-- Material start --
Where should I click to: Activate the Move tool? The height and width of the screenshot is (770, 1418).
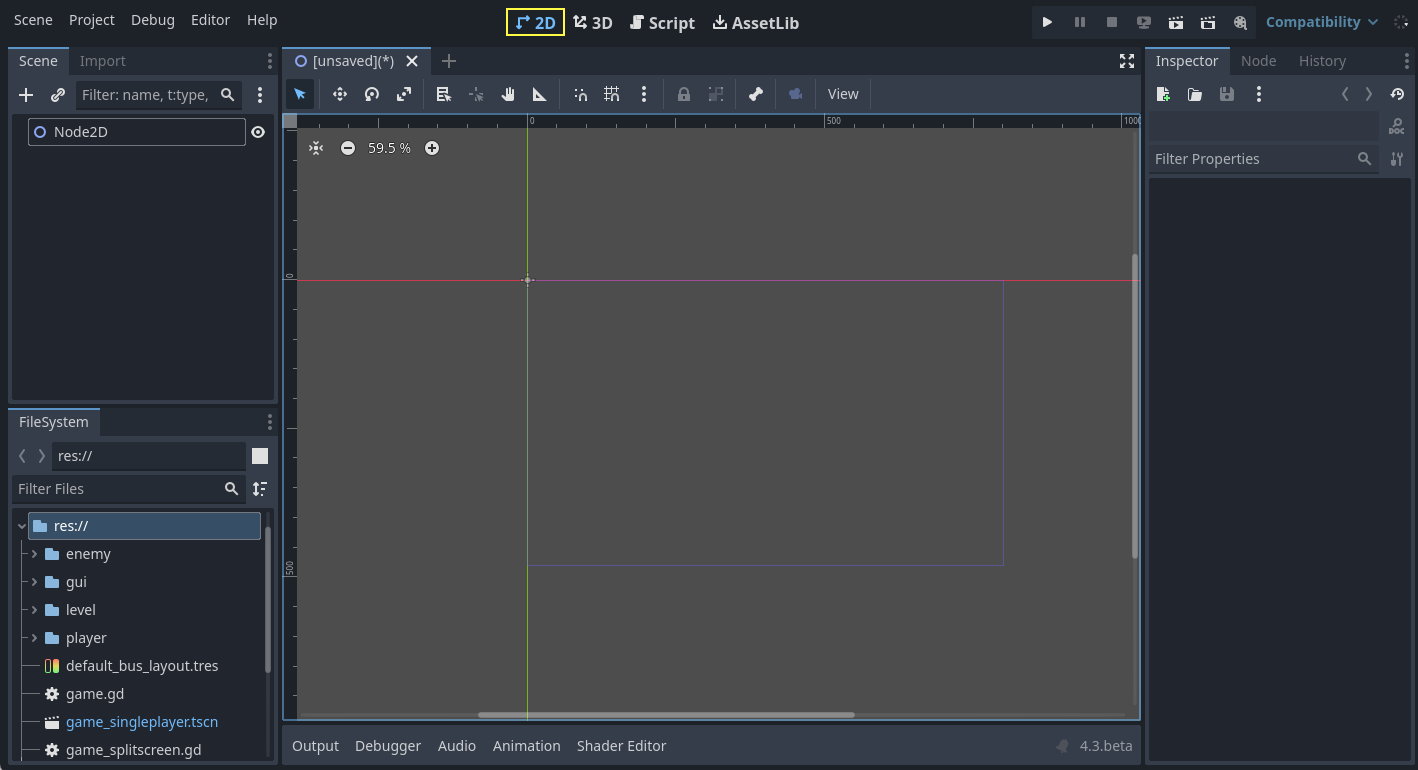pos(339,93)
-- Material end --
-- Material start --
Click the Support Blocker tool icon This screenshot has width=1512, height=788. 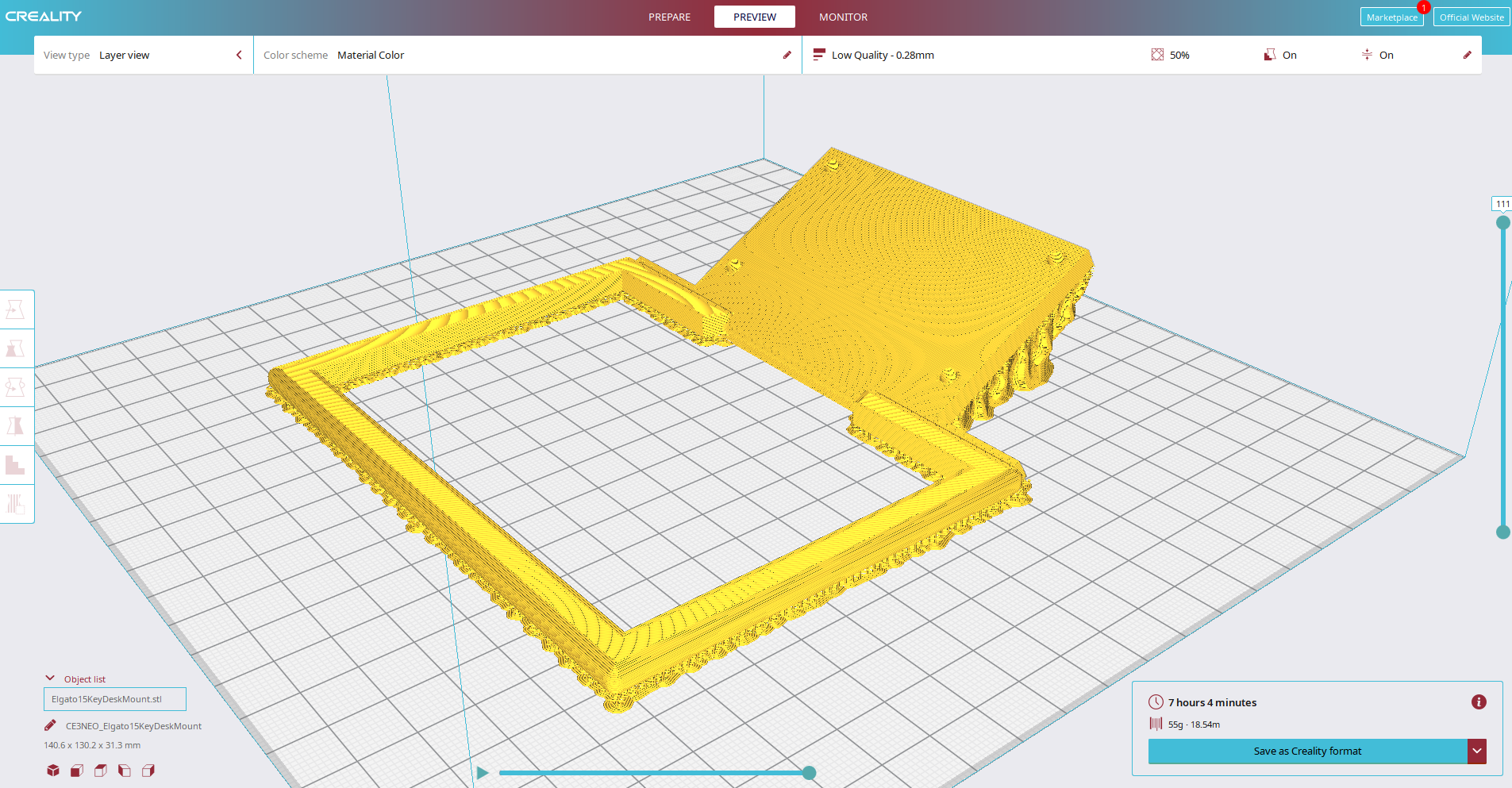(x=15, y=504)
-- Material end --
-- Material start --
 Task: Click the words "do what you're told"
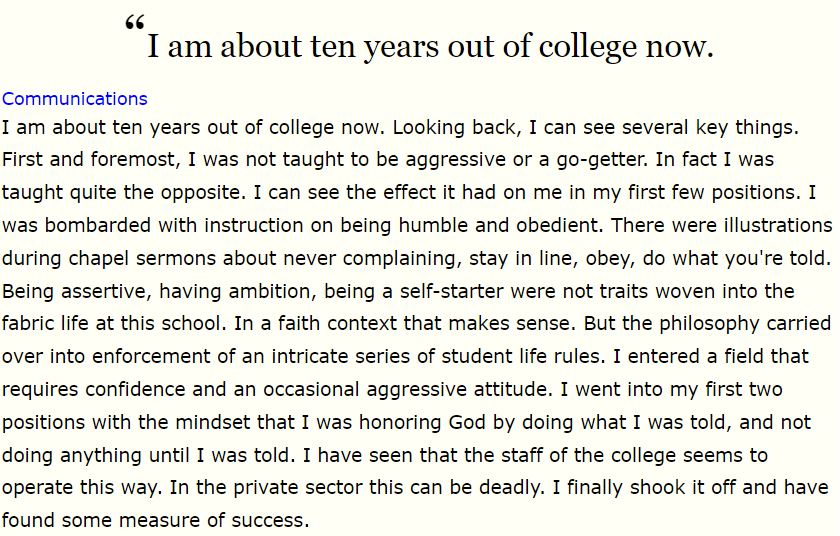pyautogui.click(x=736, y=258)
-- Material end --
■ Work required ■
Can you reproduce the listing word for word, beginning at the line that has "Where should I" and stopping after the line that has "pos(339,93)"? Leave the pictures out of your answer.

■ Reply to the exercise ■
Where should I click to: Activate the Move tool? The height and width of the screenshot is (770, 1418).
pos(339,93)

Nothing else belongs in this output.